At the Pentagon, Kirby declined to say whether Defense Secretary Lloyd Austin had recommended to Biden that he extend the August 31 deadline. Given the Taliban’s takeover of the country, staying beyond that date would require at least the Taliban’s acquiescence, he said. He said he knew of no such talks yet between US and Taliban commanders, who have been in regular touch for days to limit conflict at the airport as part of what the White House has termed a “safe passage” agreement worked out on Sunday.

“I think it is just a fundamental fact of the reality of where we are, that communications and a certain measure of agreement with the Taliban on what we’re trying to accomplish has to occur,” Kirby said.

Stack of sheets filled with details of Afghan residents wishing to leave the country is pictured inside a Humvee in front of the British and Canadian embassy in Kabul on August 19, 2021 after Taliban’s military takeover of Afghanistan. (WAKIL KOHSAR / AFP)

Of the approximately 2,000 people airlifted from the airport in the 24 hours ended Wednesday morning, nearly 300 were Americans, Kirby said. US lawmakers were briefed Thursday morning that 6,741 people had been evacuated since August 14, including 1,762 American citizens and Green Card holders, according to two congressional aides.

Although Afghanistan had been a hotspot for the coronavirus pandemic, the State Department said Thursday that evacuees are not required to get negative COVID-19 results.

“A blanket humanitarian waiver has been implemented for COVID-19 testing for all persons the US government is relocating from Afghanistan,” the department said. Medical exams, including COVID-19 tests, had been required for evacuees prior to the Taliban’s takeover of Kabul, which added extra urgency to efforts to get at-risk Afghans out.

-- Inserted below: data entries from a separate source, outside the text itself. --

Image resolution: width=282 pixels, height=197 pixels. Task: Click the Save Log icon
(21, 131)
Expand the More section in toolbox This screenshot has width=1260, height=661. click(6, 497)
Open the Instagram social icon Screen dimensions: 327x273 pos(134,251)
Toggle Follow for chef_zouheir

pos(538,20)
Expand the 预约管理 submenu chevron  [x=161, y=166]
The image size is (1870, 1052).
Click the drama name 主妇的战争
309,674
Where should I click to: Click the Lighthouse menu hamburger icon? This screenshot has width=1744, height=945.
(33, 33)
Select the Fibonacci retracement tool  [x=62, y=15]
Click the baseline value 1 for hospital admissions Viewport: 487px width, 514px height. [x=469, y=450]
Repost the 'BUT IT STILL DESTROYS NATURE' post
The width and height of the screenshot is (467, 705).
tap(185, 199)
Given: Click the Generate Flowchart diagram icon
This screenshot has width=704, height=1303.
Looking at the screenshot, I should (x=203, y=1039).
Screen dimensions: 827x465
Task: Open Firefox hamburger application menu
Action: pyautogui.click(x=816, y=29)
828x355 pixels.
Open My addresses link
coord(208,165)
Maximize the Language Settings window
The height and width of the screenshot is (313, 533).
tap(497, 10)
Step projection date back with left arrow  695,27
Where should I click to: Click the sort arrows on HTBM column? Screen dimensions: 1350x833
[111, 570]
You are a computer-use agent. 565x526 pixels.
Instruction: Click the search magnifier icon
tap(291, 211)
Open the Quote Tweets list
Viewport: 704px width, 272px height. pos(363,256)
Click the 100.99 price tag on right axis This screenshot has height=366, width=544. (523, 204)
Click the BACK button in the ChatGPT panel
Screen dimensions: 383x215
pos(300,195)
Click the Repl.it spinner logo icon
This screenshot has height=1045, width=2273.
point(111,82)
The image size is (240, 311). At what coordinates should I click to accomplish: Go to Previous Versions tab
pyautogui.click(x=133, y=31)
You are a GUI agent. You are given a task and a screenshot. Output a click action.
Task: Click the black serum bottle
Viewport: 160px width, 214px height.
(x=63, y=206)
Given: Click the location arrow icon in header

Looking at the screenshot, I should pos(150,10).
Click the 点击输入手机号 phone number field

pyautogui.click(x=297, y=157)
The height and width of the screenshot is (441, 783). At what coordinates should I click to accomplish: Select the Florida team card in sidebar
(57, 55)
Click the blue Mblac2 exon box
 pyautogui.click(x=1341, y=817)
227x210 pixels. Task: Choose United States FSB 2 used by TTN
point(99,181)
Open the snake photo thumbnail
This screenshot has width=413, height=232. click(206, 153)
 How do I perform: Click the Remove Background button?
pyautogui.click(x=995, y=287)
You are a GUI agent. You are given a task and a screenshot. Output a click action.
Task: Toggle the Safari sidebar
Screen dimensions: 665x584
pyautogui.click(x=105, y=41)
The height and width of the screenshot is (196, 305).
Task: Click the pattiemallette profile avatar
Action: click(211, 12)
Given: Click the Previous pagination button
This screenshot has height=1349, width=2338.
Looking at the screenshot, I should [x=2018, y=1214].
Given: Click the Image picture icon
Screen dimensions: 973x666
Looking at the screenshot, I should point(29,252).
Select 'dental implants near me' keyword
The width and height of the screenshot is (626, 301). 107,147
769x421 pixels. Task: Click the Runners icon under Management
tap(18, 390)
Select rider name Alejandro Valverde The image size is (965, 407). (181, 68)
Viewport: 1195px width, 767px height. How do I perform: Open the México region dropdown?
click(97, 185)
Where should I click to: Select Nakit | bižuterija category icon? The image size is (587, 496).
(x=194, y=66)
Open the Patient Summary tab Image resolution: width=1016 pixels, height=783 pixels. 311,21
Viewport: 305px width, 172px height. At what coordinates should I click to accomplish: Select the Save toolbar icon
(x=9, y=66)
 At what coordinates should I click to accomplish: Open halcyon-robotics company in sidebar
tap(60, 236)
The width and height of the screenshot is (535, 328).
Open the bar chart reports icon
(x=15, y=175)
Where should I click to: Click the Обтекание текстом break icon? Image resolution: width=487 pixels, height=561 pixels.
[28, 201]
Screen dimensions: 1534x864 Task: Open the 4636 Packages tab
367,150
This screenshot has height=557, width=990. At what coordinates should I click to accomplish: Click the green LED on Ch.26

People among the first evacuees from Kabul, arrive at Frankfurt International Airport in western Germany in the early hours of August 18, 2021. (Armando BABANI / AFP)

Additional American troops continued to arrive at the airport. As of Thursday there were about 5,200, including Marines who specialize in evacuation coordination and an Air Force unit that specializes in emergency airport operations. Biden has authorized a total deployment of about 6,000.

Hoping to secure evacuation seats are American citizens and other foreigners, Afghan allies of the Western forces, and women, journalists, activists and others most at risk from the fundamentalist Taliban.

Will US troops go beyond the airport perimeter to collect and escort people? Austin suggested on Wednesday that this was not currently feasible. “We don’t have the capability to go out and collect large numbers of people,” he told reporters.

Afghan people queue up to board a U S military aircraft to leave Afghanistan, at the military airport in Kabul on August 19, 2021 after Taliban’s military takeover of Afghanistan. (Shakib RAHMANI / AFP)

Austin added that evacuations would continue “until the clock runs out or we run out of capability.”

Afghans in danger because of their work with the US military or US organizations, and Americans scrambling to get them out, also pleaded with Washington to cut the red tape that has complicated matters.

“If we don’t sort this out, we’ll literally be condemning people to death,” said Marina Kielpinski LeGree, the American head of a nonprofit, Ascend. The organization’s young Afghan female colleagues were in the mass of people waiting for flights at the airport in the wake of days of mayhem, tear gas and gunshots.